- Born: May 7, 1777 Belleville, New Jersey, U.S.
- Died: June 11, 1864 (aged 87) Belleville, New Jersey, U.S.
- Occupation(s): Lawyer, judge, politician, and professor
- Children: 8
- Father: Josiah Hornblower

= Joseph Coerten Hornblower =

American judge

Joseph Coerten Hornblower (May 7, 1777 – June 11, 1864) was an American lawyer and jurist from Belleville, New Jersey. He was the chief justice of the New Jersey Supreme Court.

==Early life and education==
Hornblower was born on May 7, 1777, in Belleville, New Jersey, and lived there for his entire life. His parents were Josiah and Elizabeth (née Kingsland) Hornblower. Josiah Hornblower was a prominent engineer and mine operator who served in the Continental Congress.

As a child, Joseph's health was poor, so he was educated at home. He had a "stroke of paralysis" at the age of 16 that affected his memory. But he read for the law with an attorney in Newark and was admitted to the bar in 1803.

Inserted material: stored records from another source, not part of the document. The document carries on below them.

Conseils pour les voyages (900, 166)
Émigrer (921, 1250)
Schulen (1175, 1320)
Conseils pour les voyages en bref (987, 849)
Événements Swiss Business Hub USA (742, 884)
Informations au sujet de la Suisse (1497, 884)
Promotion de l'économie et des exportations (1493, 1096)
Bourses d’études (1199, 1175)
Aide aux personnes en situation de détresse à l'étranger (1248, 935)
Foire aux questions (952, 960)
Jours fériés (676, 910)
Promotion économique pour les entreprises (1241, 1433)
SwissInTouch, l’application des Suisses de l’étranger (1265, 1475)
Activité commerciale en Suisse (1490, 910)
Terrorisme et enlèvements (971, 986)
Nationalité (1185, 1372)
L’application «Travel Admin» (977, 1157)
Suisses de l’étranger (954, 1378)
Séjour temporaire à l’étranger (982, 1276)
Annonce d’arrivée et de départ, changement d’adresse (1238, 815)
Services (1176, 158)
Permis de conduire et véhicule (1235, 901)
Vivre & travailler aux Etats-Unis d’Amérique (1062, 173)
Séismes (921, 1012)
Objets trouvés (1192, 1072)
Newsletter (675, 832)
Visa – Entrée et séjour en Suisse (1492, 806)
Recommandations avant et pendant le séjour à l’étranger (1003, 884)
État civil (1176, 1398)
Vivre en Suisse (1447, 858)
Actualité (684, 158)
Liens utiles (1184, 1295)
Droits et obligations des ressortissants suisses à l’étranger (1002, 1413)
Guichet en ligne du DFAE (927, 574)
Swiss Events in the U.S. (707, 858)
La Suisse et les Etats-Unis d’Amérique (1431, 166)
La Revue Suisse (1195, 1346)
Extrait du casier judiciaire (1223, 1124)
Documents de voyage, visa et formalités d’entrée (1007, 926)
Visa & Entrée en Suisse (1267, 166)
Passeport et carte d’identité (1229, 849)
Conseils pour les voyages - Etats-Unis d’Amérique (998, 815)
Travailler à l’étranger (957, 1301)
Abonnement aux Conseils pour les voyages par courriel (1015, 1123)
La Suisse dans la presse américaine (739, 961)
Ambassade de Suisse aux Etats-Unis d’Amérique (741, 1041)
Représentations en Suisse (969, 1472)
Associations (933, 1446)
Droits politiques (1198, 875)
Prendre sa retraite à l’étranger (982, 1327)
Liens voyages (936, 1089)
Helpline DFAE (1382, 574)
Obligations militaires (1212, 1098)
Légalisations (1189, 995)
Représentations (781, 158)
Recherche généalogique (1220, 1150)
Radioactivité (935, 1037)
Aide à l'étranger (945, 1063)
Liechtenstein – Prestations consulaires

Later in his life, Princeton University conferred him with an honorary degree of Legum Doctor on September 30, 1841.

==Career==

===Law and political career===
He became a prominent lawyer and politically active as a member of the Democratic-Republican Party. However, this was the Era of Good Feelings, and party politics were minimal.

When Hornblower was a Presidential elector for James Monroe in 1820, there was only one vote for any other candidate. He also supported other civic and religious activities. In 1816 he was one of the founders of the American Bible Society. In 1845 he aided in establishing the New Jersey Historical Society and served as its president from then until his death in 1864.

===Chief Justice===
In November 1832, Hornblower was named to the state's Supreme Court as its chief justice. He was re-elected in 1839 and served until 1846. When New Jersey rewrote the state's Constitution in 1844, he was an active member of the convention.

In 1836, Chief Justice Hornblower wrote an unpublished opinion in New Jersey vs. Sheriff of Burlington that was later used to argue a legal precedent against the Fugitive Slave Act of 1850. He allowed the accused Alexander Helmsley who was being held as a fugitive slave to be released. He argued the state law that the accused was being held under was unconstitutional given the New Jersey state constitution.

===Later career===
When he stepped down from the bench, he became a professor of law at Princeton Law School in 1846 and returned to his interest in political activity.

Hornblower's political interests became directed toward the nascent Republican Party. He was chairman of the New Jersey delegation and one of the vice-presidents of the 1856 Republican National Convention that nominated John C. Fremont for U.S. President.

==Personal life==
Hornblower had eight children, including:
- William Henry Hornblower – Presbyterian minister who was the father of United States Supreme Court nominee William B. Hornblower
- Emily – wife of Colonel Alexander McWhorter Cumming, a long-serving Mayor of Princeton, New Jersey
- Mary – wife of Joseph P. Bradley, Associate Justice of the United States Supreme Court

He was friends with Chief Justice John Jay.

==Death==
Hornblower died at home in Belleville, New Jersey, on June 11, 1864.